▸ **TASK TO CARRY OUT**
Copy out all lines of the records in which the word "beside" appears.

▸ **EXTRACTED MATERIAL**

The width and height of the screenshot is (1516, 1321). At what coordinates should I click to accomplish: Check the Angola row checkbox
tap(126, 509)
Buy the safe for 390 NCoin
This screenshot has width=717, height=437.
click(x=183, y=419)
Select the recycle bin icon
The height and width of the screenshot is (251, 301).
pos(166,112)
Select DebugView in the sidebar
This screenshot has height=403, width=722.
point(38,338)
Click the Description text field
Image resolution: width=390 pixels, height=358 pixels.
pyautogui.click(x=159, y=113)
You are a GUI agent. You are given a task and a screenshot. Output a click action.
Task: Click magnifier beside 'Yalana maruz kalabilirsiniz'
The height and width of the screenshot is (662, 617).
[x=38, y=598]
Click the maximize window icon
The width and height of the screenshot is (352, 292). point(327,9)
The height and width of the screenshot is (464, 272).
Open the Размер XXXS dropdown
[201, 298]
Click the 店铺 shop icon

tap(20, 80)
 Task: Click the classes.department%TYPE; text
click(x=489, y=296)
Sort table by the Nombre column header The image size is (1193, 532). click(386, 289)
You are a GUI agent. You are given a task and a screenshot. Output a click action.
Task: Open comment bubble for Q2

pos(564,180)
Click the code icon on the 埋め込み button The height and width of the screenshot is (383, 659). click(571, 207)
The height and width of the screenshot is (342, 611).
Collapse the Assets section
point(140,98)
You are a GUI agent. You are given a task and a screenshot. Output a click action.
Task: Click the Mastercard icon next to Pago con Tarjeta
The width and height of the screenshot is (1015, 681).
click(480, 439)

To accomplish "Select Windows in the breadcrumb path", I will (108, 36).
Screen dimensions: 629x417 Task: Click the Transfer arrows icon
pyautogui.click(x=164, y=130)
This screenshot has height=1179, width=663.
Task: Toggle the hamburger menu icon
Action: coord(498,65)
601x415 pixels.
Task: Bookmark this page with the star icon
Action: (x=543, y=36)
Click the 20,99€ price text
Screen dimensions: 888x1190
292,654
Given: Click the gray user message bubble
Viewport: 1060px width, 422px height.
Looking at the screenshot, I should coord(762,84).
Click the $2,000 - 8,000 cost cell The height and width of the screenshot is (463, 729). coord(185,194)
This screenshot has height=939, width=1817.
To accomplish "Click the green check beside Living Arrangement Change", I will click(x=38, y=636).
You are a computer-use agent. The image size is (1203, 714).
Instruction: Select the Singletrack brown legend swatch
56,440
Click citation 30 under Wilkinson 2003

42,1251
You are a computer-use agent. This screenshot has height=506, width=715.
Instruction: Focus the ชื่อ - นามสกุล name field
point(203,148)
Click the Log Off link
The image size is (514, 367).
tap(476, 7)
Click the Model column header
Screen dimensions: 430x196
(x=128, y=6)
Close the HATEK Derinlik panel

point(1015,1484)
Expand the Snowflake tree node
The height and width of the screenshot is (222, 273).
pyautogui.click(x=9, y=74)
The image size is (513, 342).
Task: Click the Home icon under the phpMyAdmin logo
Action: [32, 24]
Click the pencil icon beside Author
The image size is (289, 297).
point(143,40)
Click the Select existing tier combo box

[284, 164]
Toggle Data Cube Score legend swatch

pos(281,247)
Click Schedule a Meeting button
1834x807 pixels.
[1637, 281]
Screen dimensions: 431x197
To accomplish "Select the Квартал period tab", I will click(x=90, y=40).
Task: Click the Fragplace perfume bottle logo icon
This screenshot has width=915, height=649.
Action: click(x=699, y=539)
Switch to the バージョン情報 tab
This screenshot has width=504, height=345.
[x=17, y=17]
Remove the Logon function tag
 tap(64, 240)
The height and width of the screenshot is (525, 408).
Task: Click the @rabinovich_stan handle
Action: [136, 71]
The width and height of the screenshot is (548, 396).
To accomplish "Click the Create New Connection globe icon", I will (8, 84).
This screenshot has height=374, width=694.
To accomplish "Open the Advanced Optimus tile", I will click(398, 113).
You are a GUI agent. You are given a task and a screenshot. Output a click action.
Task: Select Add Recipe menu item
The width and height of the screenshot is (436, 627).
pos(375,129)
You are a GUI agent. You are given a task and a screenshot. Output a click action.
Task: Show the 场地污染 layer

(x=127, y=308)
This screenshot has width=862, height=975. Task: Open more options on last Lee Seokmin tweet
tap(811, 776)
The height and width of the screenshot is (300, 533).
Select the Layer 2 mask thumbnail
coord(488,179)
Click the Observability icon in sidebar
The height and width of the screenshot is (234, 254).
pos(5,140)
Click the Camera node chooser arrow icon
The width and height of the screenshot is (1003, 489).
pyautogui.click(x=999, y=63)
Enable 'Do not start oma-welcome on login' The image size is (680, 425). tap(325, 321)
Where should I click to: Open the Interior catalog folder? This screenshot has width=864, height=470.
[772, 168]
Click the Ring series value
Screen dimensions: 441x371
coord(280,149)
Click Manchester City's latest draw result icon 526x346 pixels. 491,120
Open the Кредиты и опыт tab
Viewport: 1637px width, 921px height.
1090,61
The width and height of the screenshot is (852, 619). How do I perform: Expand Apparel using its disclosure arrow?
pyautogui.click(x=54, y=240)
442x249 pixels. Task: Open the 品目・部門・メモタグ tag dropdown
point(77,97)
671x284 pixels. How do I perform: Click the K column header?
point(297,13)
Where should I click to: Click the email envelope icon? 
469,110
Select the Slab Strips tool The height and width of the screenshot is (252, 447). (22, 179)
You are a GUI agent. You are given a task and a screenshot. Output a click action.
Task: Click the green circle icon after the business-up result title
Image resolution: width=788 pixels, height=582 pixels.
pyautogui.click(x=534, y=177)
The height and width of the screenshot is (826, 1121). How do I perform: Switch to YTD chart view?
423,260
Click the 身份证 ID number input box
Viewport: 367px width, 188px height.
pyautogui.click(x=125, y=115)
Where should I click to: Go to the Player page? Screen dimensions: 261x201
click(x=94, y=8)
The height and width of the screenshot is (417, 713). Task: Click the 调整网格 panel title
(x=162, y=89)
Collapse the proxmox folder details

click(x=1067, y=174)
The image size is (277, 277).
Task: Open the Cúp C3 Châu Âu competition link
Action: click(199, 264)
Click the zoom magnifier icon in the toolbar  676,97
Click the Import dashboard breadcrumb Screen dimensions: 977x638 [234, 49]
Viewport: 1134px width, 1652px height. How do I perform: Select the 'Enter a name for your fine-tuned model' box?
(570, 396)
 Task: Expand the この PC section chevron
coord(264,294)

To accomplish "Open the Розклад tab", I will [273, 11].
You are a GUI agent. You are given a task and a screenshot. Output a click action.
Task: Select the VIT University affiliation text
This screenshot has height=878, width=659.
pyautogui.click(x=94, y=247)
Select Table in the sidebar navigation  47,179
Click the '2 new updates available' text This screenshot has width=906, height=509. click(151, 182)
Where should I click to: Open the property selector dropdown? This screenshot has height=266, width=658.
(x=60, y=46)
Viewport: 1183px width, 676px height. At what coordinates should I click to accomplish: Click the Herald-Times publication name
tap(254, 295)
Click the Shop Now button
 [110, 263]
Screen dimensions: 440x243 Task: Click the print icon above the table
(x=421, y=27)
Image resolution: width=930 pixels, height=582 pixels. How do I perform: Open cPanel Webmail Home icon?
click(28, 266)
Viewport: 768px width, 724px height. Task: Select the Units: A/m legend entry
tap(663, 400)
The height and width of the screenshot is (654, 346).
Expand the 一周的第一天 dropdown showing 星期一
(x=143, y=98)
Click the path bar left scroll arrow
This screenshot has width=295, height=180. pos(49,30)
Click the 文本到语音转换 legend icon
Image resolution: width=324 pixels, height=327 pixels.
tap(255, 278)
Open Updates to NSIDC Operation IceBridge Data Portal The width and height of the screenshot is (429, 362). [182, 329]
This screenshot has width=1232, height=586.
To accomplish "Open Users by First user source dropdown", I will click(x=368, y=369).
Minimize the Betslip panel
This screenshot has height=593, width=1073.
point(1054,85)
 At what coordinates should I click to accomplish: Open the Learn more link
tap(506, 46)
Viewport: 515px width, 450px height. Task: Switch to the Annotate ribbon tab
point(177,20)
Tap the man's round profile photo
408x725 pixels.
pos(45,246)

▸ **FINISHED EXERCISE**
Task: Click magnifier beside 'Yalana maruz kalabilirsiniz'
To accomplish "Click the green check beside Living Arrangement Change", I will click(x=38, y=636).
Click the pencil icon beside Author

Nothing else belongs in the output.